Land use, or what humans use their land for like agriculture, residential, or industrial purposes, has a big impact on the water quality of a stream or lake. Impervious surfaces cause water to move into streams more quickly, contributing to erosion. Urban and agricultural lands add nutrients, pesticides, and pollution from runoff that contributes to poor water quality. Improving the quality of the land to reduce the speed and chemical contents of rain runoff is a great way to improve water quality.​
One of the ways we can improve runoff from agricultural lands is to implement conservation practices. Farmland conservation practices are important, not only for farmers to make the most of their land and make more money but also for the environment as a whole.

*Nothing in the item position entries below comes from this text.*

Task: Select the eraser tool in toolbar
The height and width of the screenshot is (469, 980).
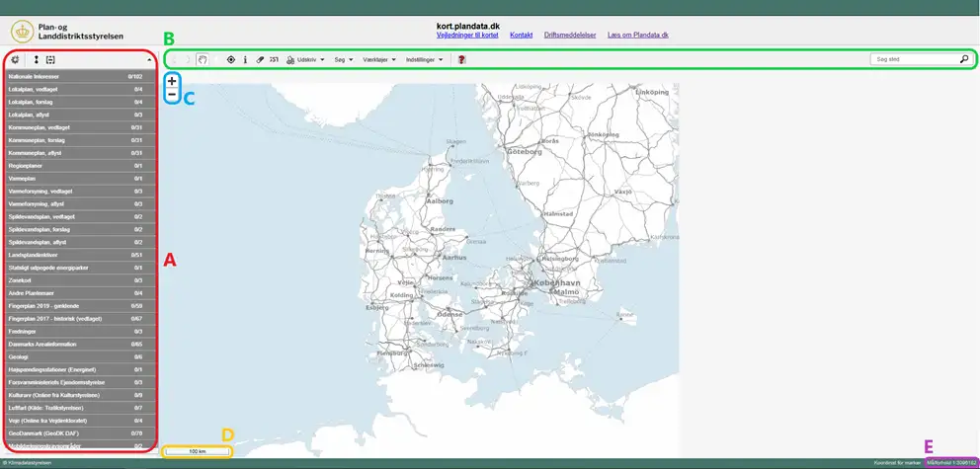Action: pyautogui.click(x=260, y=60)
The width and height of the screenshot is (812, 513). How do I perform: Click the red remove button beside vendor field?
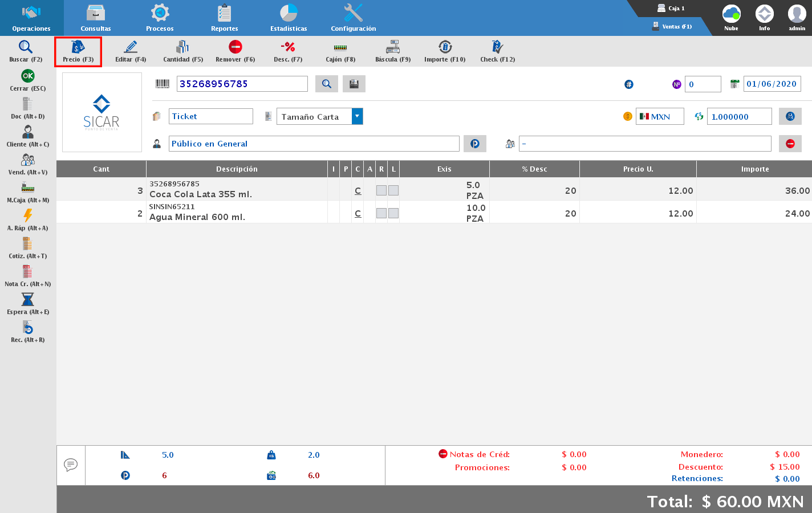pos(790,144)
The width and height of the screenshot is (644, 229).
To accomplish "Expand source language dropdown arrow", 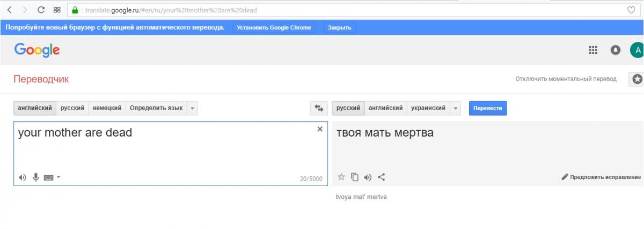I will 193,108.
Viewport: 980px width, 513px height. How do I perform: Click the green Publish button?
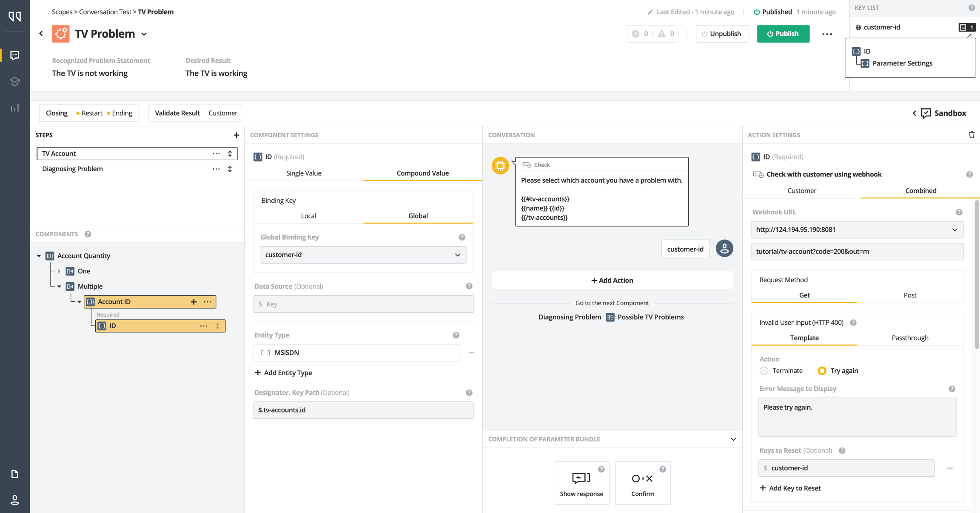pos(783,34)
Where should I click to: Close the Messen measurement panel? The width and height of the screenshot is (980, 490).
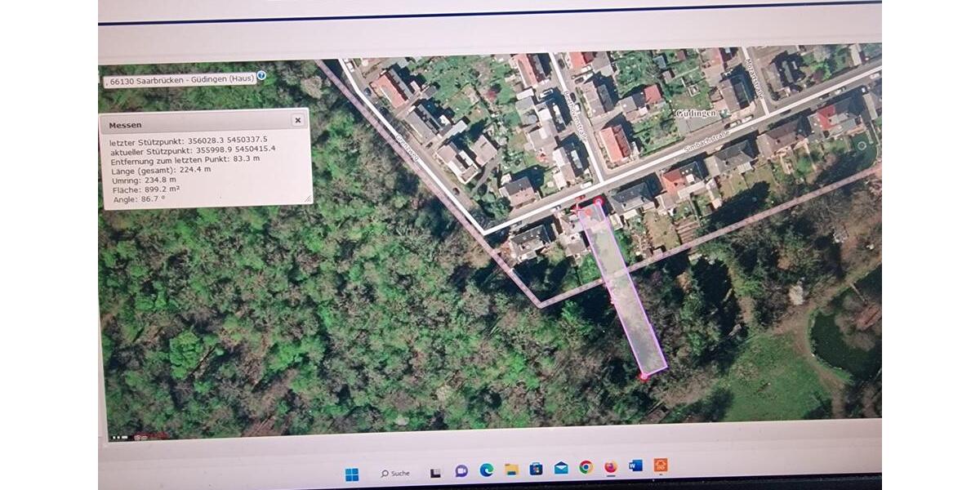pos(297,120)
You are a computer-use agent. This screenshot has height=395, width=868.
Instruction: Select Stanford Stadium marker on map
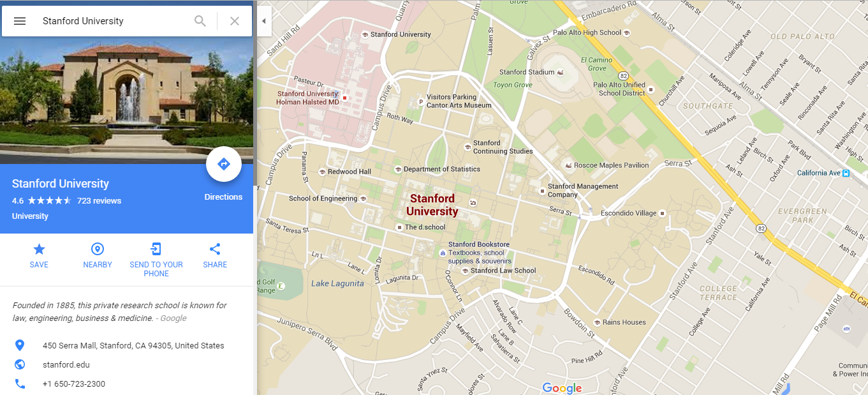click(560, 72)
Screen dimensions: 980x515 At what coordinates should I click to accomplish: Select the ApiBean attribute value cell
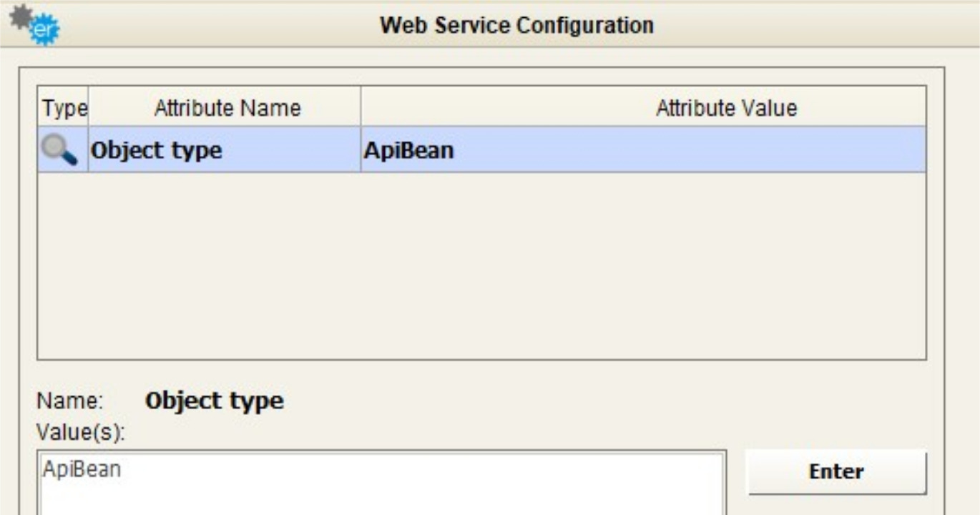click(408, 151)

Crop rotation, riparian buffers, efficient fertilization and irrigation practices, and many other activities can help improve the soil quality to retain more water and prevent excessive chemical runoff.

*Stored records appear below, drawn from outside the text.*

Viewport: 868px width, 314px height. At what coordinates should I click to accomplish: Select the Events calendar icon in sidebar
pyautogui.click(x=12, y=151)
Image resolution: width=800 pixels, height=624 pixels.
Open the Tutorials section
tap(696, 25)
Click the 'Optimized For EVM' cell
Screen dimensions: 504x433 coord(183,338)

Measuring the effects of different farming practices on the landscape can be difficult, particularly on short time scales and small areas. The interactions between soil types, topography, and amount of rainfall are very difficult to separate. Computer models can fill these gaps, but they must have evidence to back them up. Scientists at the Stroud Water Research Center have come up with an inventive solution to look at how rainfall affects water quality that runs off different landscapes. They’ve built a precise portable rainfall simulator that can imitate rainfall under very controlled, known conditions on any particular piece of land. This allows them to investigate different kinds of rainfall on properties with different land use, plant species, or soil compositions with very few other variables, unlike natural rainfall that cannot be controlled.
This research can support the modeling efforts of researchers all over the globe and potentially be adapted by other researchers for their own sites. While this new method hasn’t yet been used for urban sites, there are opportunities for this technology to be used in many different ways.